Travel tip: the Monday after Easter is a bank holiday in the United Kingdom. Why is that significant?
No bus service.
Maybe in London I would have had transportation to my next destination. Or I would have been pleased to spend another day sightseeing in the capital city. Instead, I found myself isolated in the southwestern corner of England.
Two months into my semester abroad, I was cocky about my ability to hop on a train to anywhere. I scheduled my coursework so that I only had class Tuesday through Thursday. This allowed me ample time to become an expert traveler. But on the second day of my three-week spring break, I returned to campus with tail between legs. I got myself to Gloucestershire only to find the castle-turned-youth-hostel that I was dying to stay in fully booked. Back in my dorm room, I planned my itinerary and confirmed accommodations for every night before setting out once more.
(Over)confident that I had learned my lesson, within days I was staring at a timetable that revealed that the bus to the town where I had a bed booked only departed on Tuesdays.
It wasn’t Tuesday.
But by the end of the second week of my adventures, I disembarked in Penzance having avoided further complications. I had honed my tourist chops. I strolled the town secretly hoping to see a pirate. When clouds moved in, I caught the bus to St. Just-in-Penwith. The small village’s hostel would serve as base of operations for exploring Land’s End during the Easter weekend. Then I would continue to power through my sightseeing agenda.

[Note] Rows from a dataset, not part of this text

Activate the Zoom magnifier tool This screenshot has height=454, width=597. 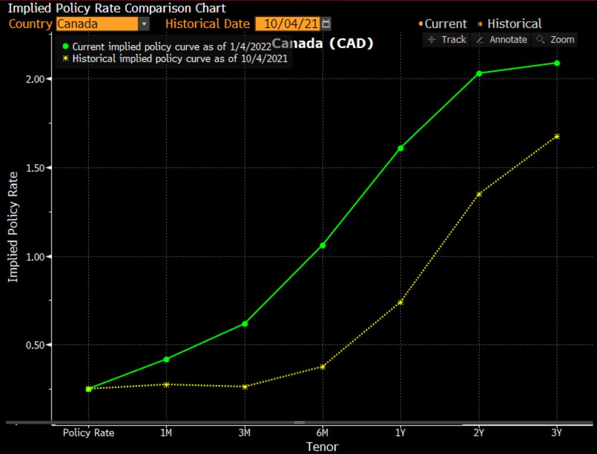[555, 40]
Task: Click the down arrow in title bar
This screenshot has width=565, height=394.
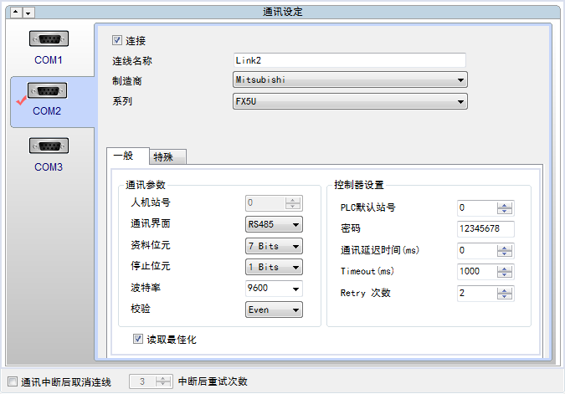Action: tap(28, 13)
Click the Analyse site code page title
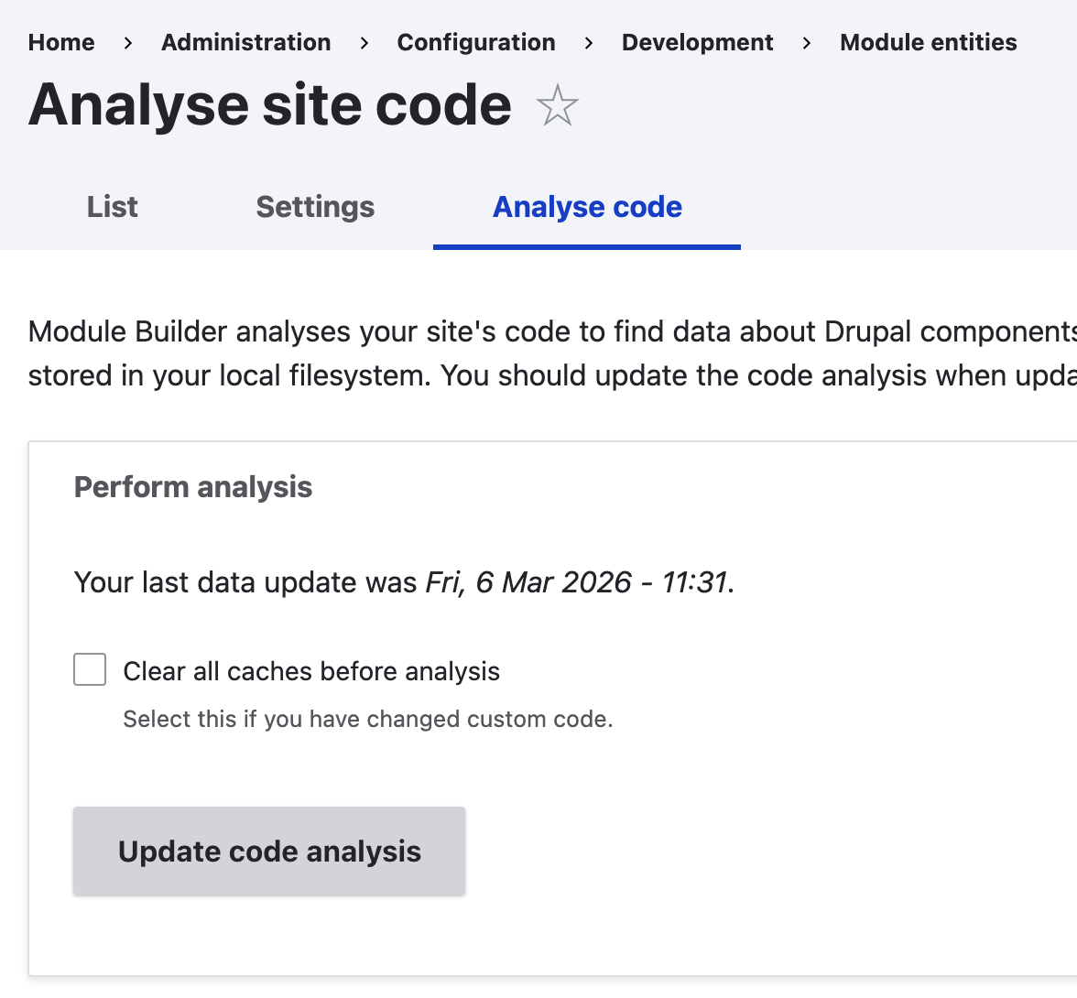The width and height of the screenshot is (1077, 998). 270,104
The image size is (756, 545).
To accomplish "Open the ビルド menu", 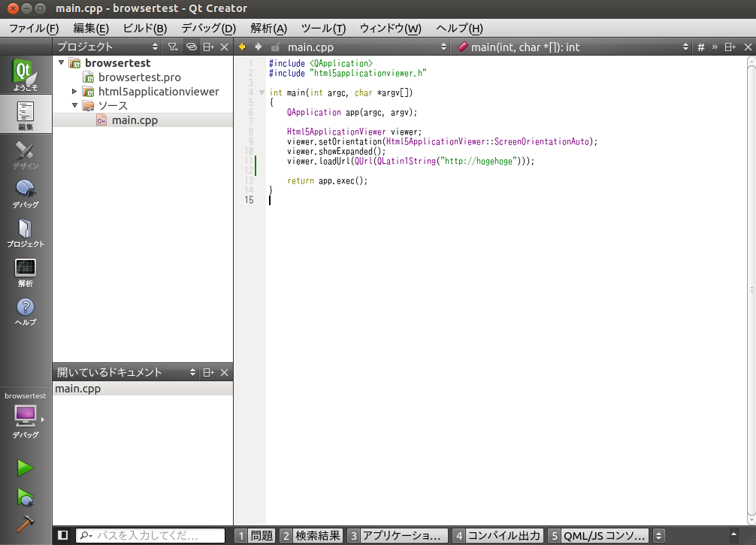I will tap(144, 28).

As specified in my hostel guidebook, I got off the bus in the town centre. I checked the notice board to see what time on Monday I needed to be here for my return trip to the rail station. You know, “fool me once . . .”
That’s when I learned about the bank holiday. Shame on me.
Since things were already going so well, it began to drizzle. The mist obscured the landmarks I needed to find the youth hostel two miles away. As I walked, I alternated between reading the directions and looking for my next turn:
walk past the library away from the town centre along Market Street, turn left following Bosorne Terrace past a chapel and recreation ground, turn right down narrow lane passing cottages and old well, where the lane ends, past the sign “Unsuitable for motors,” turn right down a footpath following signs for YHA.
A poor judge of distance, I nervously walked on, uncertain if I was going the right way. I was relieved to spy the familiar green triangle.
As I neared the hostel’s gate, I heard ocean waves crashing into the Cornish coast. The fog thinned, and I caught my first glimpse of the sea. I was humbled by its vastness and beauty.
Suddenly, I was no longer stuck at Land’s End. I now had time to walk barefoot in the sand. I had another day to hike the coastal path and get stranded in a sheep pasture. I had extra moments to visit the local galleries before lunching on fish and chips. I had an additional hour to sip coffee with an Australian guest and compare notes on our experiences. I had an entire afternoon to sit in the just-blooming garden and read a book from the lending library. More importantly, I had time to reflect on how much more I still had to learn about travel and myself.